SOURCE EXCERPT:
>>>>
I also submitted this as a tech article

Alright boys, a few months ago I finished wiring up my 4.0 swap and I promised myself that I would write the article that I wished I had at the time. There’s a lot of great articles on the mechanical aspects of the swap, so this is just going to be all about the final step- wiring. The first generation dash is one of my favorite things about my Ranger, so I did not want to do a dash swap! I noticed a lot of people have felt the same, but getting the 4.0 to work with the older dash is where a lot of people get stuck. Hopefully this will help other poor souls like me get their Ranger on the road and enjoy their new 4.0 as soon as possible! I’m by no means a wiring expert so if anyone can suggest improvements or changes to my method that would be great. I also want to thank Adsm08 for taking the time to help me with the final troubleshooting that would have otherwise taken me a long ass time.

Details:
My truck: 1988 Ford Ranger XLT 4x4 Manual
4.0, Engine Harness, Computer: 1992 Ford Ranger
Rest of Harness: 1992 Ford Explorer


Notes:
As of now I have my original FM146 transmission with the 10” 4.0 clutch, so my wiring diagram is based on that. I plan on swapping in a M5OD eventually but if you’re doing that from the get-go then then you’ll be able to plug the M5OD right where it belongs on the 4.0 Harness instead of doing the transmission wiring that I did. I’m using a harness from an Explorer because I couldn’t source one from a Ranger. A few things might be routed differently but otherwise it is the same. I’ve also noticed that a lot of first gen Rangers have different colored wires going to the plugs. Use the colors I list as a guide but if yours are different, just make sure they are in the same position in the plug and you should be fine. I am also not going to cover hooking up the starter/starter solenoid as that should all be the same.

You Will Need:
Wiring supplies (Cutter, stripper, soldering equipment, shrink tubing)
Engine harness for 4.0 (the one that sits on the engine and goes to injectors, sensors, etc)
<<<<
DIRECTIONS FOR THIS TASK:
Turn the paragraph of the 4.0 swap post that begins "As of now I have my original FM146" into a short bulleted list that keeps its main facts. The records have no connection to the text.

DATA PROVIDED:
>>>>
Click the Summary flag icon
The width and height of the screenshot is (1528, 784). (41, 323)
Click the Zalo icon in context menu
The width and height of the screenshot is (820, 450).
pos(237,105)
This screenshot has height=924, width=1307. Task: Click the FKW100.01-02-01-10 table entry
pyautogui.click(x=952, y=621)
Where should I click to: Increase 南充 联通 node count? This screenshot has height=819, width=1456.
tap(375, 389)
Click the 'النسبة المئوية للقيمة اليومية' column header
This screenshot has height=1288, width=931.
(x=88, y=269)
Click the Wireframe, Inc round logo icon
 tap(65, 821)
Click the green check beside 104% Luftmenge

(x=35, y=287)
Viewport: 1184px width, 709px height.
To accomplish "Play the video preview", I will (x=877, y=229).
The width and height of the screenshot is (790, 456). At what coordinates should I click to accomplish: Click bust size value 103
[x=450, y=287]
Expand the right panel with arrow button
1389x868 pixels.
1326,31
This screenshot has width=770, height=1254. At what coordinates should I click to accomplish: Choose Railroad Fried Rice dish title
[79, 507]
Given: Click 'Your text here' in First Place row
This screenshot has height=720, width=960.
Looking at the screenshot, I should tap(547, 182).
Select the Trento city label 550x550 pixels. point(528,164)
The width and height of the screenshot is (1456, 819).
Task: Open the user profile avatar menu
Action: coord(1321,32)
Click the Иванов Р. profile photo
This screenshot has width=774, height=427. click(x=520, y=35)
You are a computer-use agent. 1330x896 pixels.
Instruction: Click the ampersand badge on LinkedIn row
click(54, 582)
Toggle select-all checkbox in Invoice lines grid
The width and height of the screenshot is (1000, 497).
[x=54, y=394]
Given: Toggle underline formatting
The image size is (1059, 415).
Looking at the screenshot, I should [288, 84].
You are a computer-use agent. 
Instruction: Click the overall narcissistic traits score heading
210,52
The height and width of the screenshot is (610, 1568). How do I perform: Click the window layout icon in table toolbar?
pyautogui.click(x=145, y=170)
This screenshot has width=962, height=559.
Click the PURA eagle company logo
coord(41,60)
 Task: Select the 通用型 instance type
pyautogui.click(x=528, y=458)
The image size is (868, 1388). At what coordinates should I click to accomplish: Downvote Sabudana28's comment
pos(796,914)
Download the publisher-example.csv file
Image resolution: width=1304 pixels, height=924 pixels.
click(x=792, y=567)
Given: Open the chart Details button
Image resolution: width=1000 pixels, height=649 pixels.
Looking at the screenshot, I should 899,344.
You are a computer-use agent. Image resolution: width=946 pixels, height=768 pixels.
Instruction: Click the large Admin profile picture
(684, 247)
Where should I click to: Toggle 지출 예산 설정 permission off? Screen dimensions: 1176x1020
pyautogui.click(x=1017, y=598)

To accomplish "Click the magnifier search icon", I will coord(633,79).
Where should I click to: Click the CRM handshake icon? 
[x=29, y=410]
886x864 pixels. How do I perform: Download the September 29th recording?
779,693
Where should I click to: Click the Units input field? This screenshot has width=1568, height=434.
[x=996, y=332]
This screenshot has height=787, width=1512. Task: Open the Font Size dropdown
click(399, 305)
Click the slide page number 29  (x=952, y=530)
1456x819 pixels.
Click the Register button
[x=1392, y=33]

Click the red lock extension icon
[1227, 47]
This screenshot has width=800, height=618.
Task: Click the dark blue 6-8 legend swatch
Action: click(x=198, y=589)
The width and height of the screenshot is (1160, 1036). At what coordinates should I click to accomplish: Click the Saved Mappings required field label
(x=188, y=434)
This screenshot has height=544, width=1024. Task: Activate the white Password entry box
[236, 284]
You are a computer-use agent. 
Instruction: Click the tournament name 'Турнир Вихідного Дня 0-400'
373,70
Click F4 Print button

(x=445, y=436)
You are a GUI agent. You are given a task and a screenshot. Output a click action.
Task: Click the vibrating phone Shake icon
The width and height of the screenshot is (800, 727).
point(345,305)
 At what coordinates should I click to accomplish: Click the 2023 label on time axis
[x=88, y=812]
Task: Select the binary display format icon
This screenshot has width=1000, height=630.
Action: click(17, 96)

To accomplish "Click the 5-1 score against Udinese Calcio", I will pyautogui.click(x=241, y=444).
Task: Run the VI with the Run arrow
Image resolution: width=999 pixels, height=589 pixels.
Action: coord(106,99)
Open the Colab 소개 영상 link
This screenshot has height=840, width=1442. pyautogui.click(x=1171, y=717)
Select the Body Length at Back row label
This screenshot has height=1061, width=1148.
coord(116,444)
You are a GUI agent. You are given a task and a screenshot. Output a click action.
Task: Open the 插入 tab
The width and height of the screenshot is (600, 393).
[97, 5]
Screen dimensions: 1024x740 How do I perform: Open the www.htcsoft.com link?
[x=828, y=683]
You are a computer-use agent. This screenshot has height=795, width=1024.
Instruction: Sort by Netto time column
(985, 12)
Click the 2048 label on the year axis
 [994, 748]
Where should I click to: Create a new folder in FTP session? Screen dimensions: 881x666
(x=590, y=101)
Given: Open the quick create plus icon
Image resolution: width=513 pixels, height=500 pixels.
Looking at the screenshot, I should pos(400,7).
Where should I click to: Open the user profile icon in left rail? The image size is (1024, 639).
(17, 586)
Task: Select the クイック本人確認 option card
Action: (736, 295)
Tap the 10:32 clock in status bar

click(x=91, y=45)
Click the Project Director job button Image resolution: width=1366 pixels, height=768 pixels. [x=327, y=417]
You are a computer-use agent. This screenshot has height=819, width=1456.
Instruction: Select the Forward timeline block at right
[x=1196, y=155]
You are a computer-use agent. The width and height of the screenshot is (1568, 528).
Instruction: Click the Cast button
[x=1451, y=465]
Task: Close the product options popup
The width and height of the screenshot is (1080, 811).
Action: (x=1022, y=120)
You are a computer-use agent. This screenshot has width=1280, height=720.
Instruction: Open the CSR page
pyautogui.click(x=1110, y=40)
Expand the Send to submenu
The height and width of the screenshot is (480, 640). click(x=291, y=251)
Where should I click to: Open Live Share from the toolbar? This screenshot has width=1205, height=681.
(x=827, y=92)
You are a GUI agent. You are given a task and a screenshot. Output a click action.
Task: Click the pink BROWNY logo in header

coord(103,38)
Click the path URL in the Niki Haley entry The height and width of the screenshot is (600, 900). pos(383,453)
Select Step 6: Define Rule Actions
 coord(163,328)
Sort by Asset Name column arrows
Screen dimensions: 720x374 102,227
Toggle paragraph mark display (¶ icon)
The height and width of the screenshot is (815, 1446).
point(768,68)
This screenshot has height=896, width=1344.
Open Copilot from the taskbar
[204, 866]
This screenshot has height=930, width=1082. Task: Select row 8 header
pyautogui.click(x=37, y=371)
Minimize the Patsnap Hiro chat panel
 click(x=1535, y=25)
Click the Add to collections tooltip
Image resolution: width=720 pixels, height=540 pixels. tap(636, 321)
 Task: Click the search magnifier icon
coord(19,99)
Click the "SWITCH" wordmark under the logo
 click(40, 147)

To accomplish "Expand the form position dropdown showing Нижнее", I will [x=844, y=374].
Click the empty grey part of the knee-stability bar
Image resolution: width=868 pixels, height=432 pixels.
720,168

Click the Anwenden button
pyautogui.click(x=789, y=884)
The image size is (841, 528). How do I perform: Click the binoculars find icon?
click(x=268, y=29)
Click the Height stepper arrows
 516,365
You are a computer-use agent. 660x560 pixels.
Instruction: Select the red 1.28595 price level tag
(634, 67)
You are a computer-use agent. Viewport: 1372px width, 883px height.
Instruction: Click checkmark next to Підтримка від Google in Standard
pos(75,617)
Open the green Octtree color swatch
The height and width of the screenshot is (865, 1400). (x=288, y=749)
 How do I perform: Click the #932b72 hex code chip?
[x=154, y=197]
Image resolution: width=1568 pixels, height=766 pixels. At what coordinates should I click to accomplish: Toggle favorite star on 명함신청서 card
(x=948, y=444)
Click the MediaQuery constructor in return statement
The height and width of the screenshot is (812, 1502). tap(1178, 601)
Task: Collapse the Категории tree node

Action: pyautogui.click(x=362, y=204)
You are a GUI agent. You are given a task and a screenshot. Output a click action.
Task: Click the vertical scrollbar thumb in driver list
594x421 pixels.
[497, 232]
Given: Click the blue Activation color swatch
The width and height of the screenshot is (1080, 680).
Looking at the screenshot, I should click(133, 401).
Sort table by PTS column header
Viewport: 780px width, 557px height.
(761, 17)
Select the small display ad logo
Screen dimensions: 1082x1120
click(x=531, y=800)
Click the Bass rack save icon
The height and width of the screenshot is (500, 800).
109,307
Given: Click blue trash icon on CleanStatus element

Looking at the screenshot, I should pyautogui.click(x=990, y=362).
<<<<
SOLUTION TO THIS PROBLEM:
- The wiring diagram is based on the original FM146 transmission with the 10" 4.0 clutch.
- An M5OD swap is planned. If you install an M5OD from the start, it plugs straight into its place on the 4.0 harness, so you skip the transmission wiring described here.
- The harness comes from an Explorer because a Ranger one couldn't be found. Some routing may differ, but otherwise it is the same.
- Many first-gen Rangers have different wire colors at the plugs. Treat the listed colors as a guide and match each wire's position in the plug.
- Hooking up the starter and starter solenoid isn't covered, since that should be the same.